K-th Element in Farey Sequence

Given a positive integer \(n\), consider the Farey sequence \(F_n\) defined as the list of all proper fractions in simplest form \(\frac{a}{b}\) (with \(1 \le a < b \le n\) and \(\gcd(a,b)=1\)) arranged in increasing order. For example, for \(n=5\), the Farey sequence is:

\(\tfrac{1}{5}, \tfrac{1}{4}, \tfrac{1}{3}, \tfrac{2}{5}, \tfrac{1}{2}, \tfrac{3}{5}, \tfrac{2}{3}, \tfrac{3}{4}, \tfrac{4}{5}\)

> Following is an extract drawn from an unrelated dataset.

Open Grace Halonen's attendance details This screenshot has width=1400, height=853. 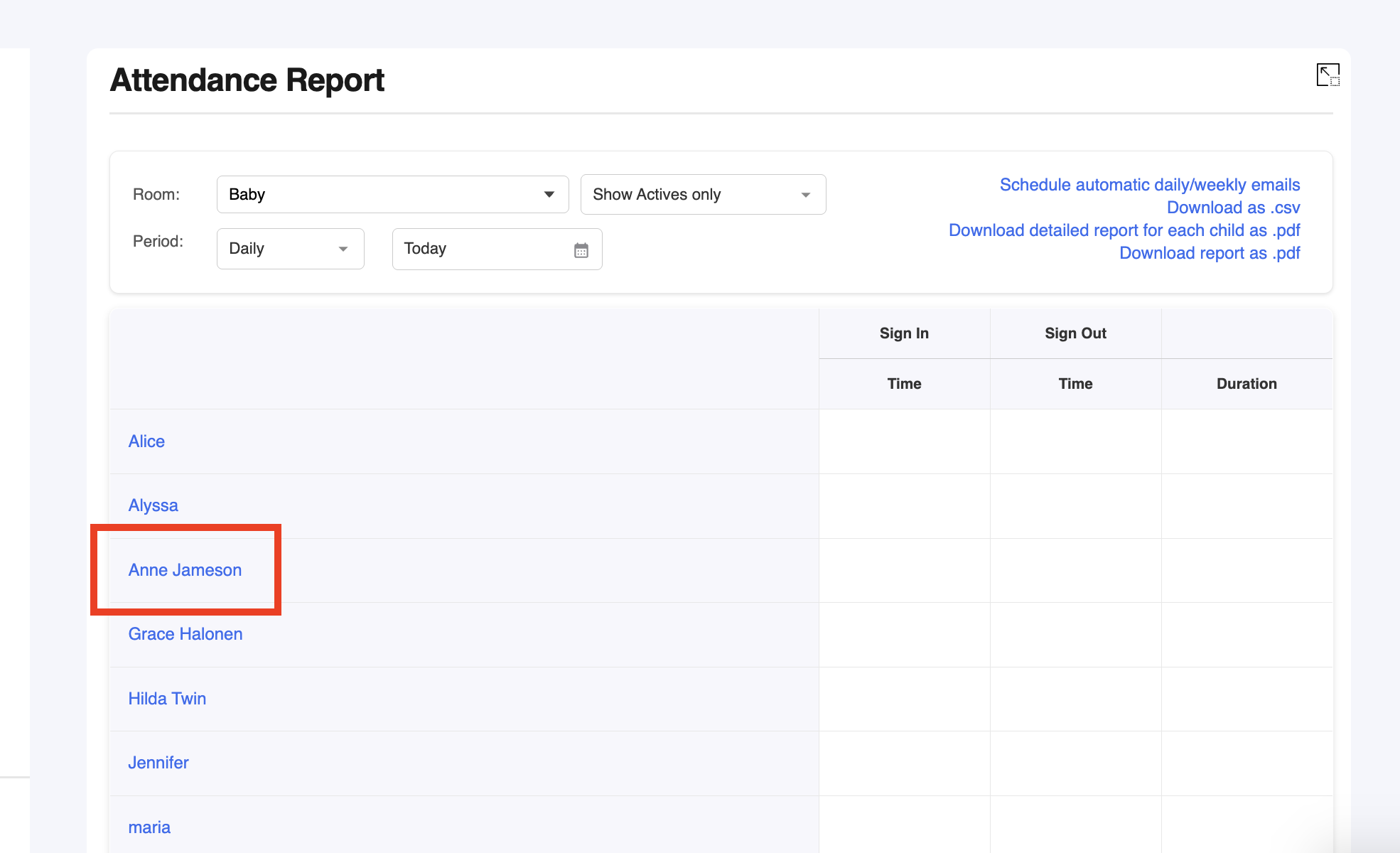point(185,634)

Your task is to find the \(k\)-th smallest fraction in \(F_n\). It is guaranteed that the input parameters are such that the \(k\)-th fraction exists.

inputFormat

The input consists of a single line containing two integers \(n\) and \(k\) separated by a space, where \(n\) is the maximum value for both the numerator and denominator, and \(k\) is the 1-indexed position of the required fraction in the sorted Farey sequence of order \(n\).

outputFormat

Output the \(k\)-th smallest fraction from the Farey sequence in the format a/b (without any additional spaces or characters).

sample

5 1

1/5